Your goal:
Using the listing below, set down exactly the lines starting at the line that contains "Close the vm1 virtual machine window" and ending at the line that contains "Open the Bali's", both included, and no others.

Records to process:
◆ ◆ ◆ ◆ ◆
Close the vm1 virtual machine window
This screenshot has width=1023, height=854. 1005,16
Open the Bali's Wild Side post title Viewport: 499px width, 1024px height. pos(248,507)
◆ ◆ ◆ ◆ ◆
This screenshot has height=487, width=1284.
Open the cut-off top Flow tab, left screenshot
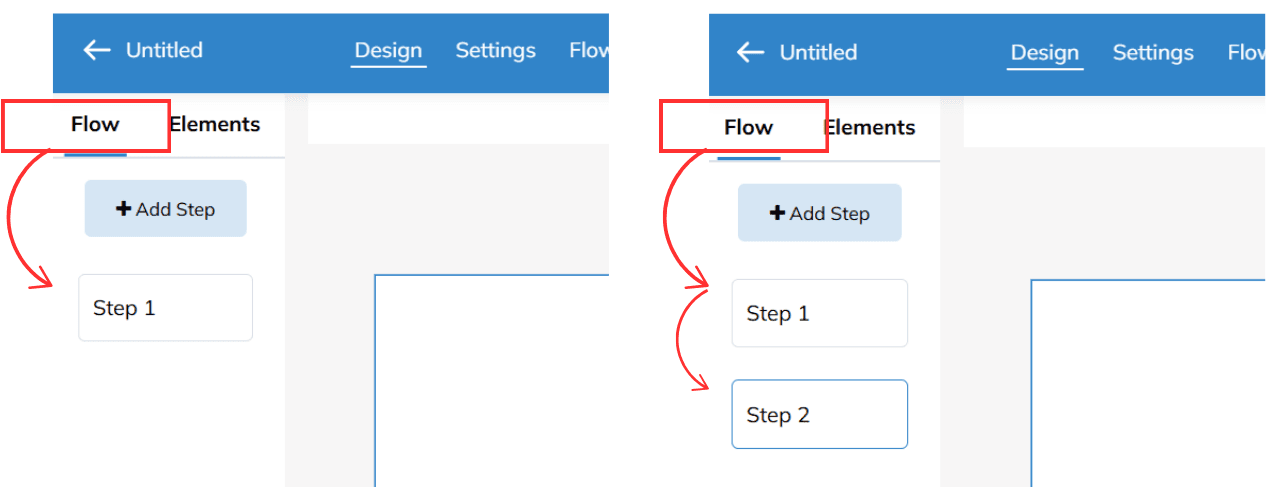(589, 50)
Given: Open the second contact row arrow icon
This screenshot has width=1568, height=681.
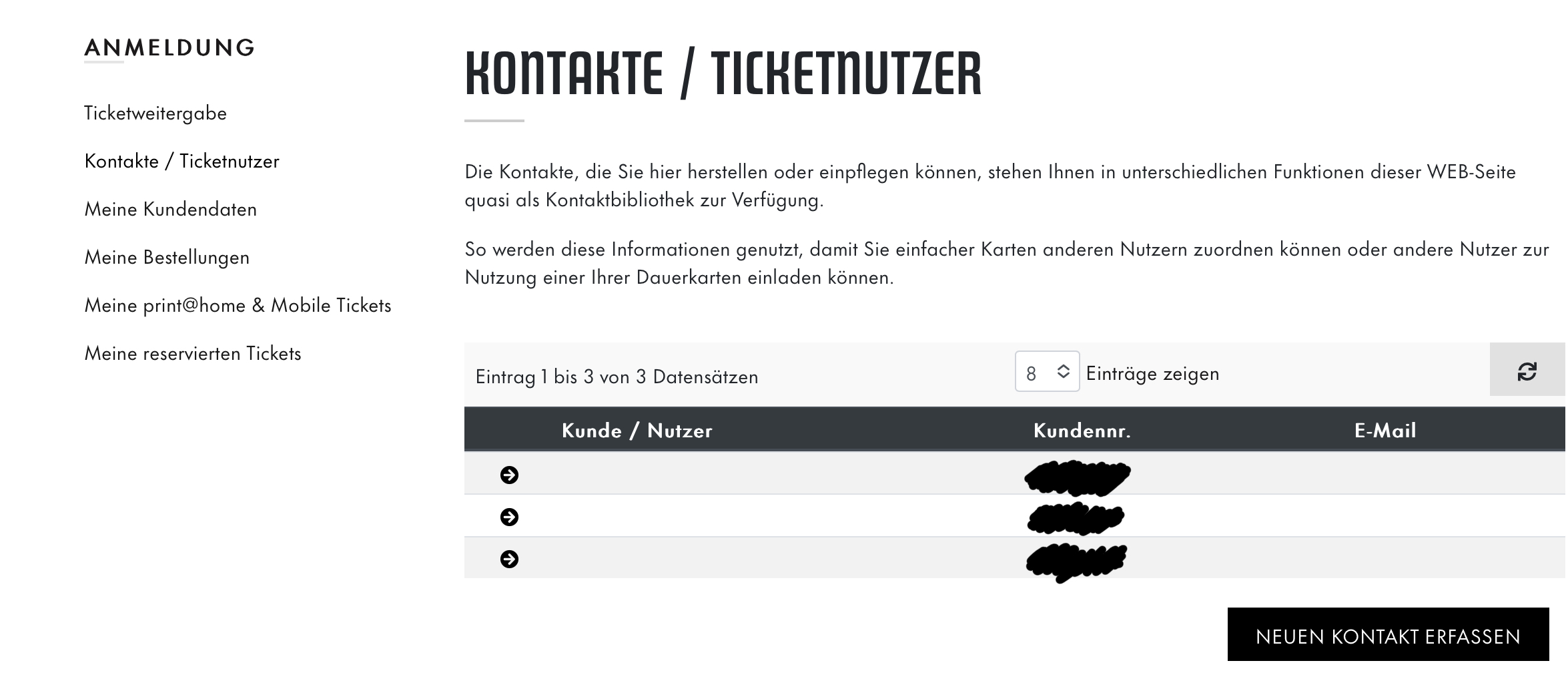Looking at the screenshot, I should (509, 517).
◆ ◆ ◆ ◆ ◆
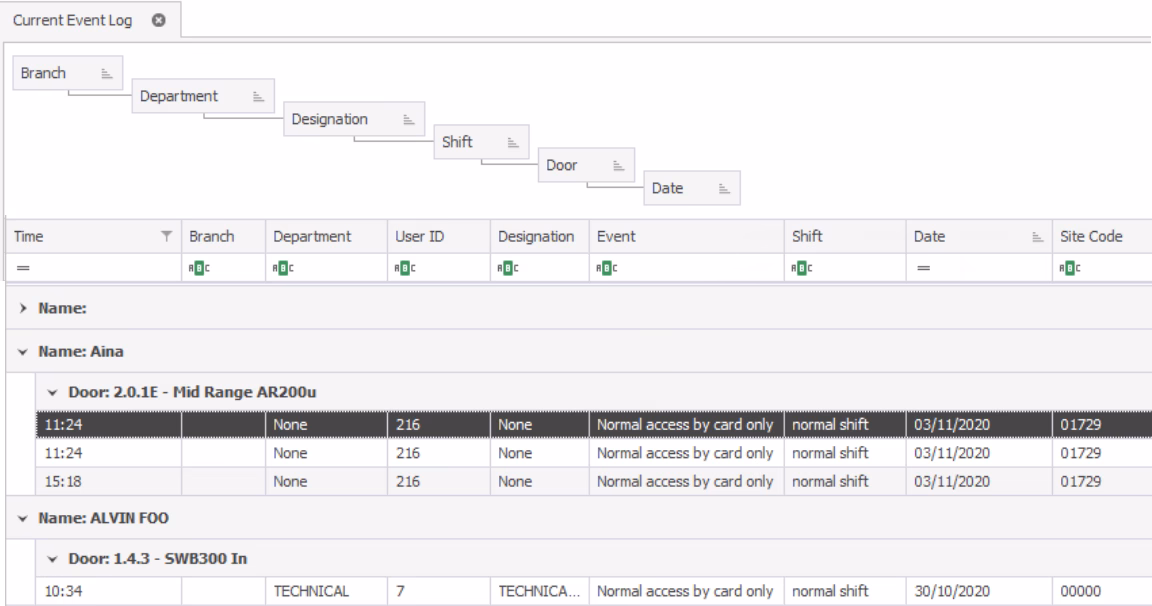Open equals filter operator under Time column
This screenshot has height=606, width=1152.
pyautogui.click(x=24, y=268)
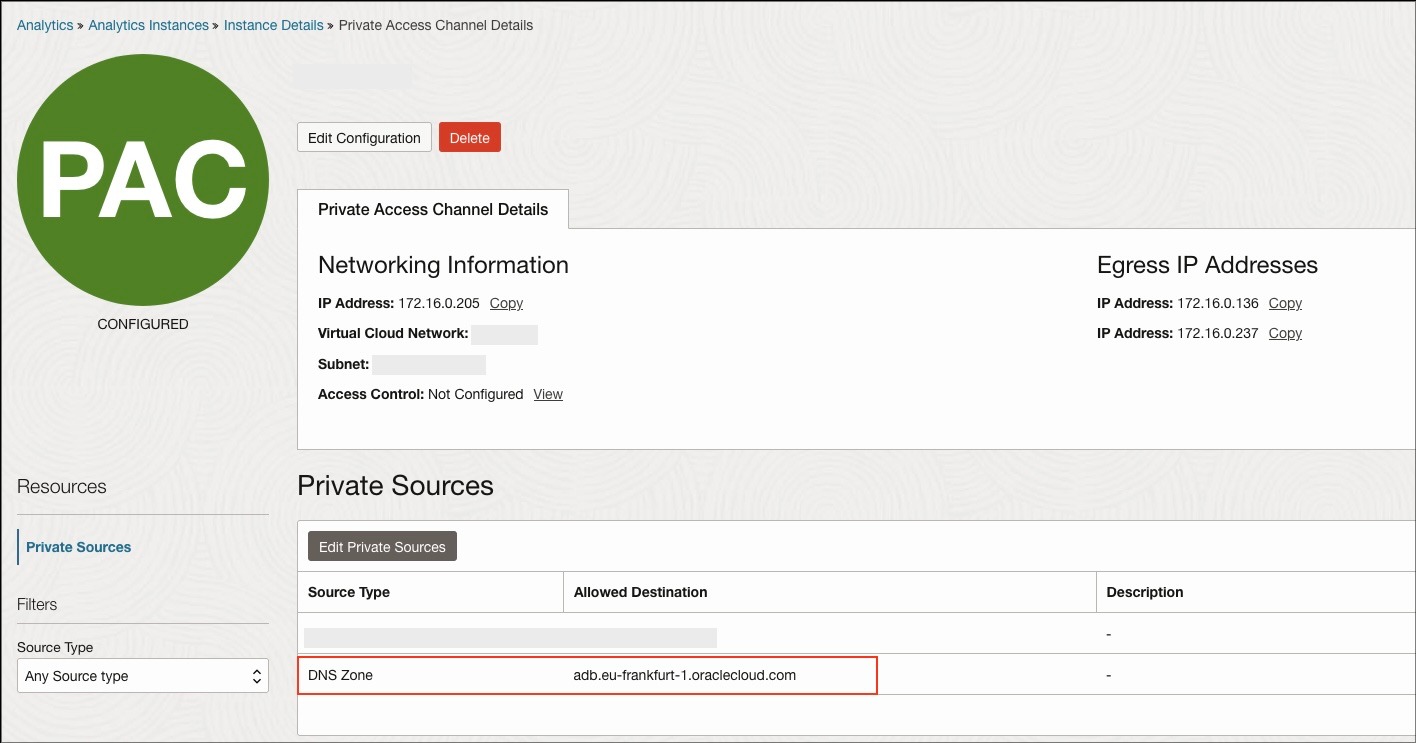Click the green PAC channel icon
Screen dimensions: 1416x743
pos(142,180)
◆ ◆ ◆ ◆ ◆
Answer for the task:
Close the vm1 virtual machine window
This screenshot has width=1023, height=854. 1005,16
Open the Bali's Wild Side post title Viewport: 499px width, 1024px height. pos(248,507)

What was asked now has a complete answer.